A major police investigation which cost two forces more than £35 million lies behind the airliner trial.

The probe into the murderous plot led to court proceedings which ran up an estimated bill for a further £100 million.

Scotland Yard launched the investigation into the terror plan, running it simultaneously with an inquiry into training camps.

Detectives carried out round-the-clock surveillance on the airliner gang, with sound probes used at their east London bomb factory.

The Metropolitan Police put the combined cost of the two anti-terror investigations up to March 2008 at £28 million.

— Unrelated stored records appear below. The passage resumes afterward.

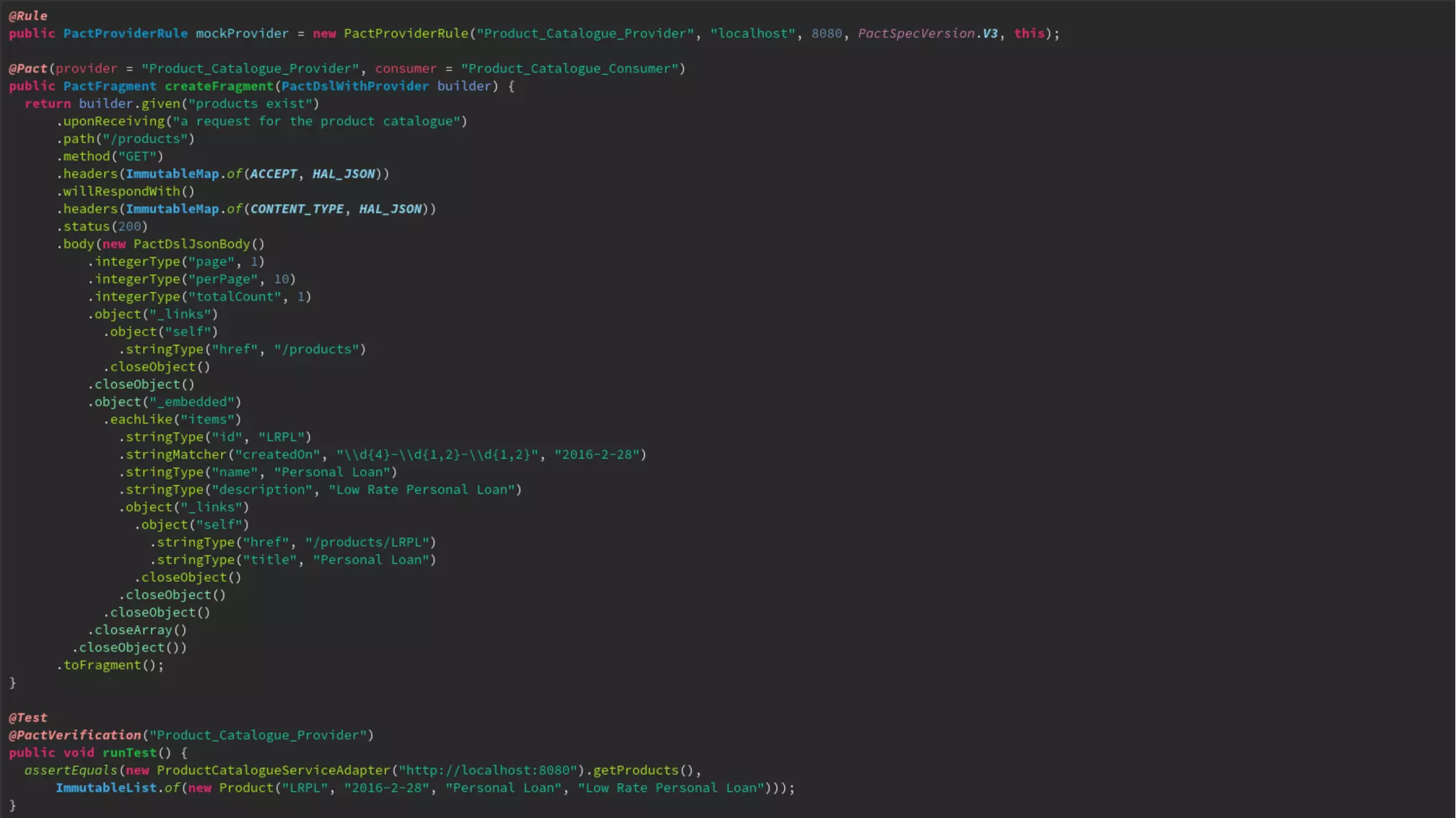Click PactDslJsonBody constructor name
The width and height of the screenshot is (1456, 818).
tap(191, 244)
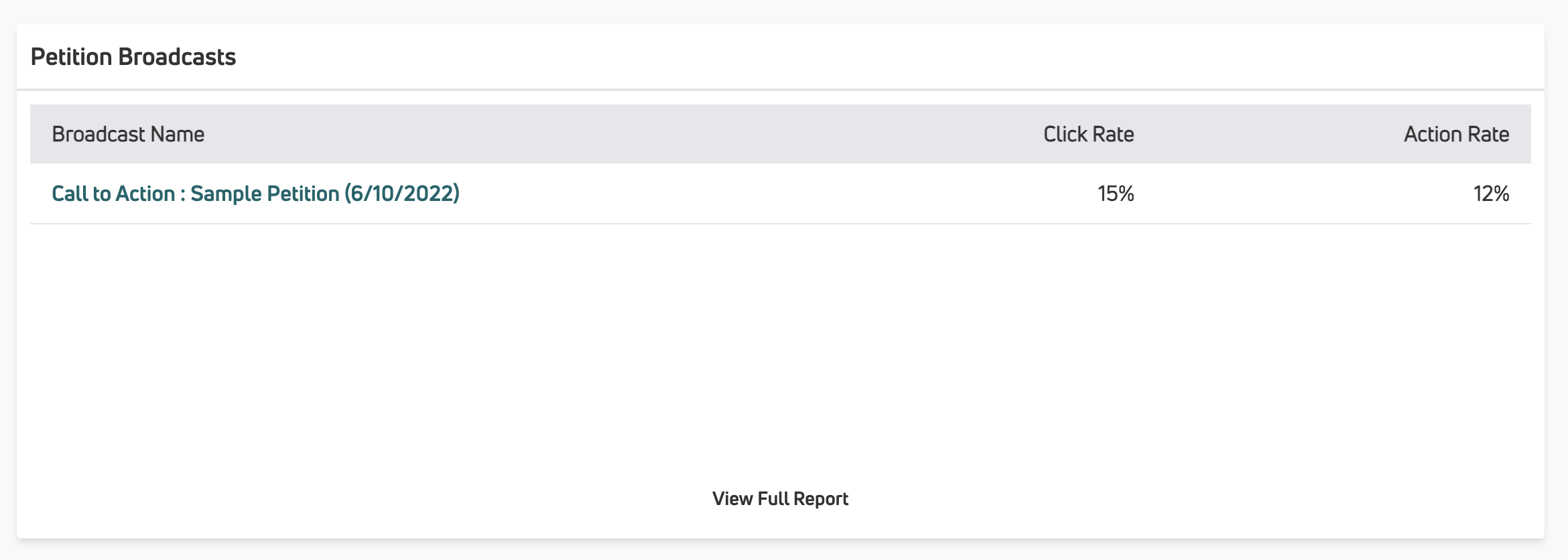This screenshot has height=560, width=1568.
Task: Select the 15% click rate value
Action: point(1116,194)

Costs since then are "minimal", the force said.

Most of the bill resulted from the operation linked to the airliner plot, and the Home Office refunded £3 million.

Thames Valley police were called in to scour woodland in High Wycombe where the gang had stashed materials.

The extensive searches added £7.8 million to the cost of the operation, which then led to lengthy criminal proceedings.

The Crown Prosecution Service and the Legal Services Commission refused to reveal how much the case has cost them, but a source close to the trial estimated the final bill to be around £100 million.

This covers the first trial, which ended in September last year and did not involve Donald Stewart-Whyte, and this year's proceedings.

At the end of the initial trial Andy Hayman, who was head of special operations at the Metropolitan Police, claimed Scotland Yard had to resist "severe pressure" from Thames Valley to end the search in High Wycombe because of cost.

He said detectives faced problems with "turf wars" between different forces.

Security experts also claimed that anti-terror arrests in Pakistan forced British police to act against the airliner gang sooner than they planned.

It was alleged that this may have prevented them from gathering stronger evidence - such as air tickets - to show the men were planning to get on board flights carrying their deadly cargo.

Professor Michael Clarke, director of the Royal United Services Institute, said at the time: "There is no doubt about it from my view that the British authorities moved in on this conspiracy earlier than they wanted to."